━━━ Records for the task ━━━
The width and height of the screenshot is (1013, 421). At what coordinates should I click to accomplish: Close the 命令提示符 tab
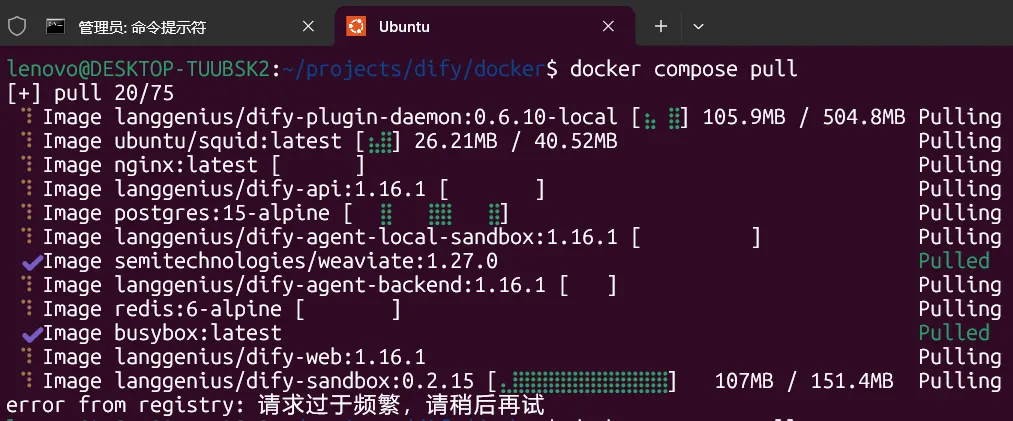tap(308, 26)
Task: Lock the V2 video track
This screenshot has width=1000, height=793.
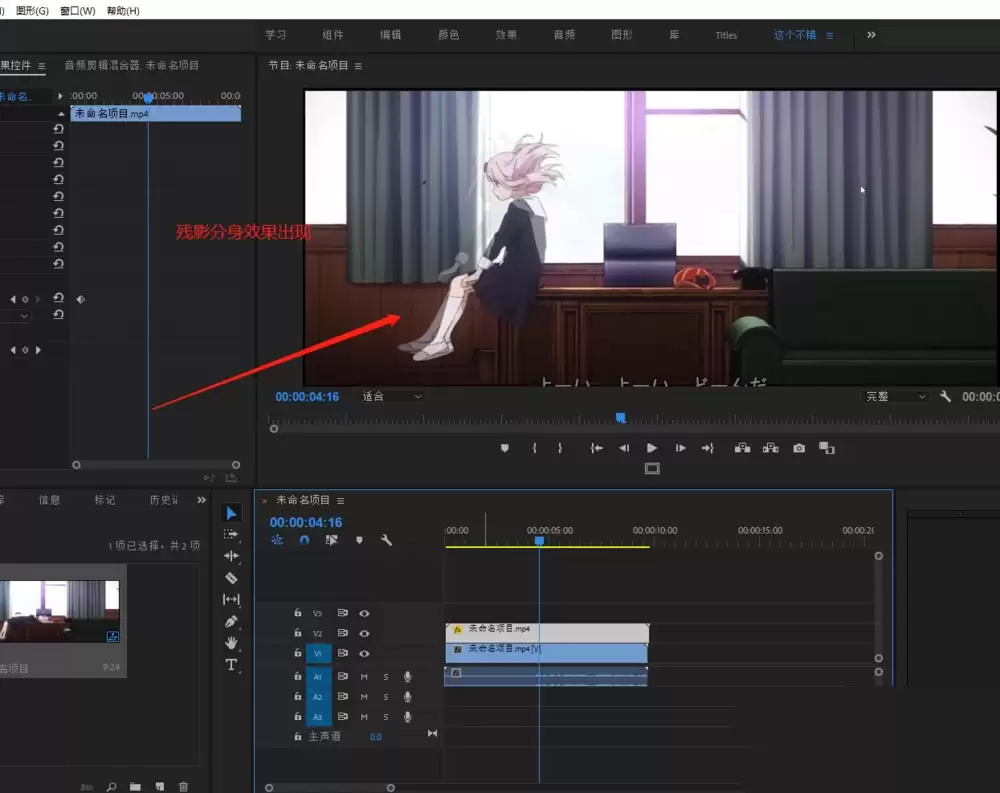Action: click(x=298, y=633)
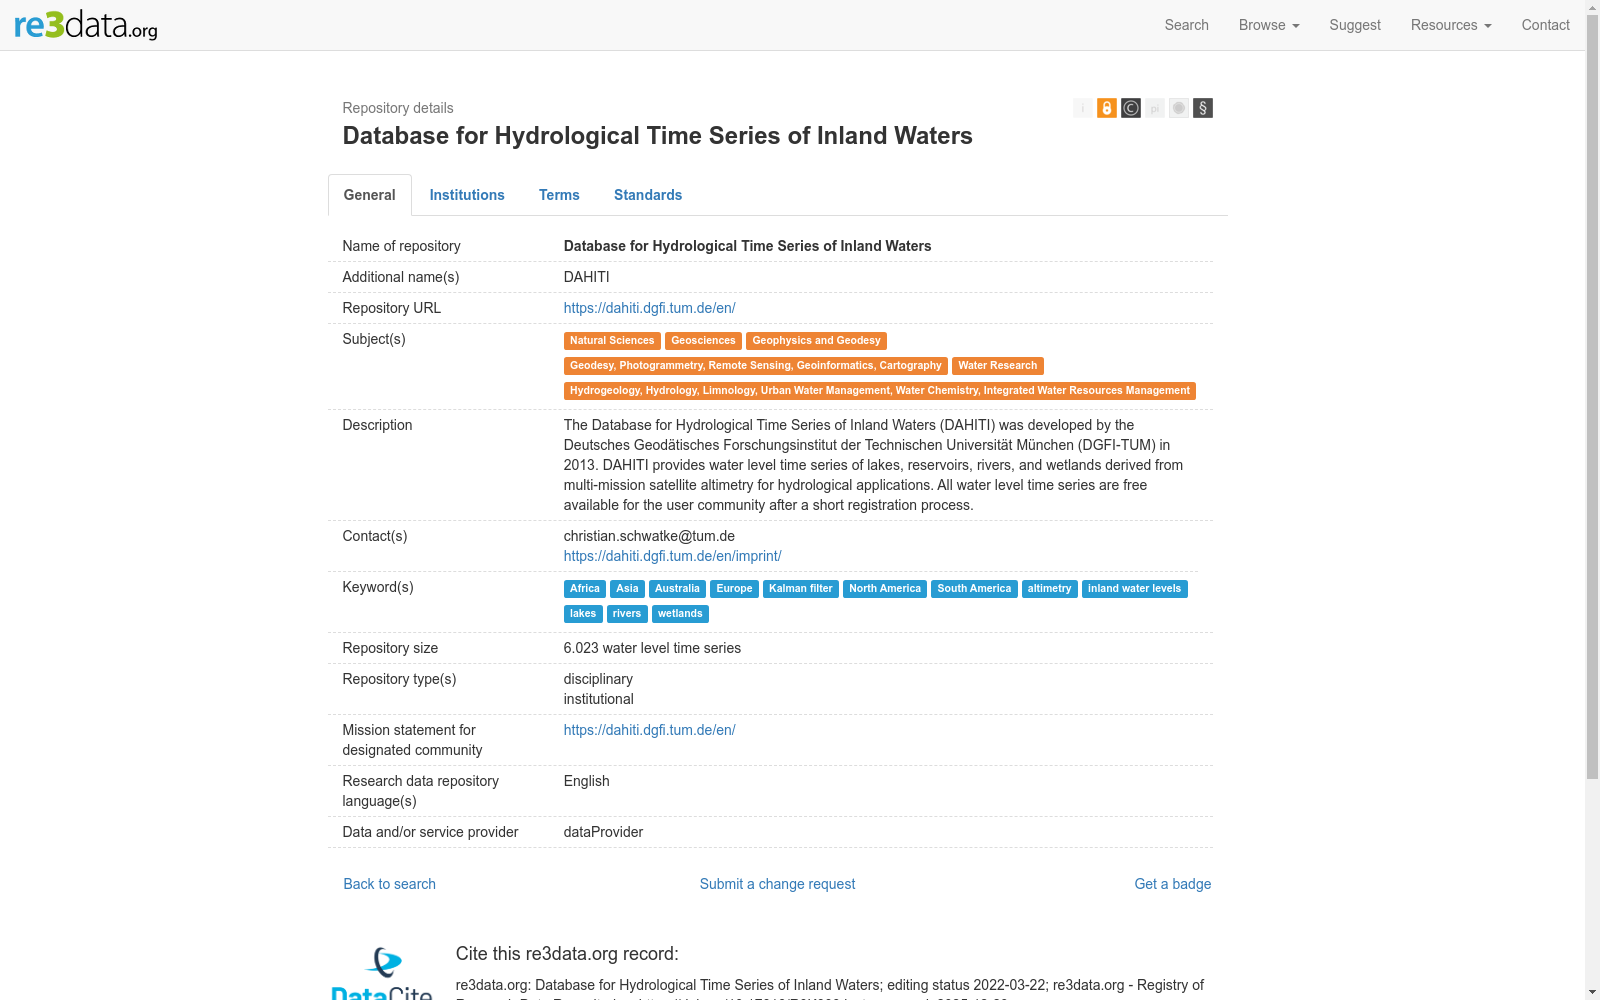Click the copyright license icon
Viewport: 1600px width, 1000px height.
[x=1131, y=108]
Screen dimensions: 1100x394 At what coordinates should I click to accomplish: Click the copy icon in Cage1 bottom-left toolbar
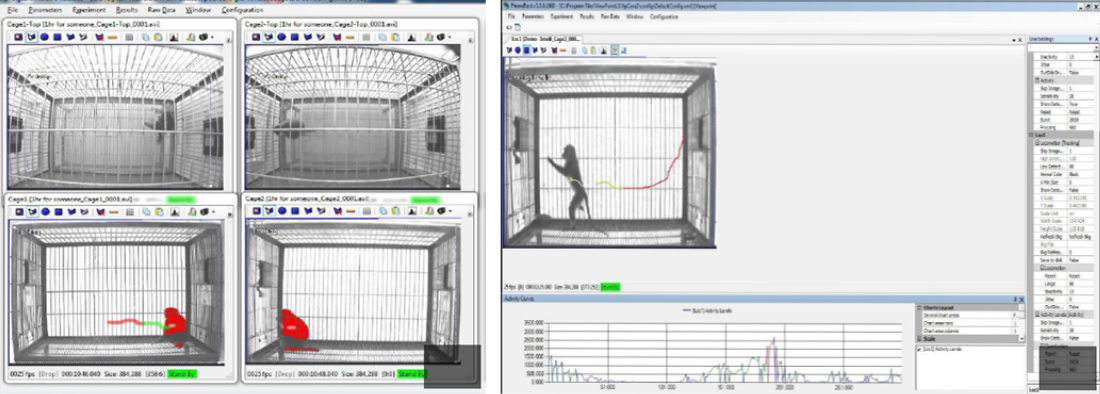[x=146, y=212]
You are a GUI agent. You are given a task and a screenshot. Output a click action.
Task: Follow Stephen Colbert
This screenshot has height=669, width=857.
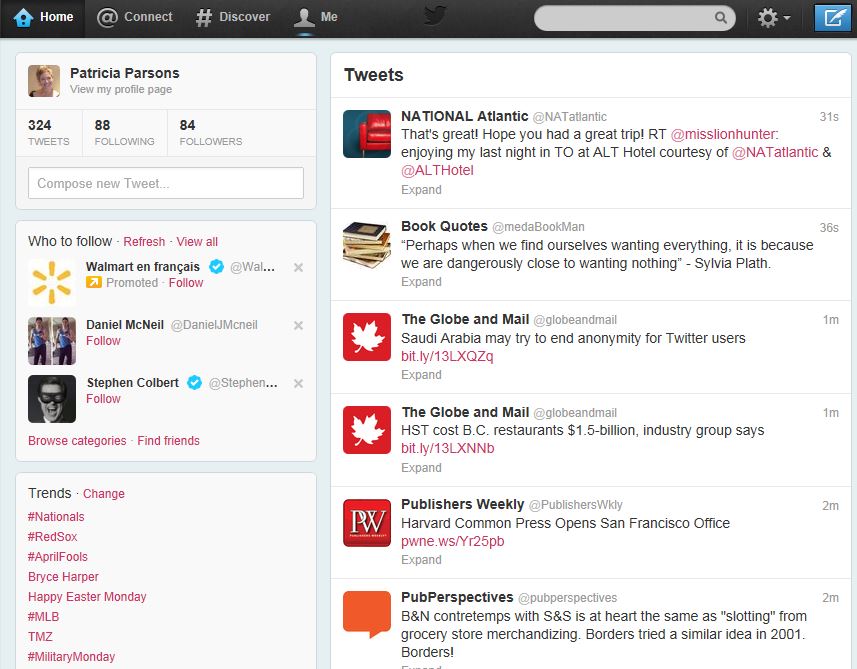[103, 399]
━━━
§ **What you have to do**: Repeat the records above exactly, leaving out the pictures.

§ **Exercise answer**:
The width and height of the screenshot is (1013, 421). At what coordinates should I click to accomplish: Close the 命令提示符 tab
tap(308, 26)
Task: Lock the V2 video track
This screenshot has width=1000, height=793.
Action: click(x=298, y=633)
Click the copyright license icon
Viewport: 1600px width, 1000px height.
[x=1131, y=108]
Screen dimensions: 1100x394 At what coordinates should I click to accomplish: Click the copy icon in Cage1 bottom-left toolbar
[x=146, y=212]
You are a GUI agent. You are given a task and a screenshot. Output a click action.
Task: Follow Stephen Colbert
This screenshot has height=669, width=857.
[103, 399]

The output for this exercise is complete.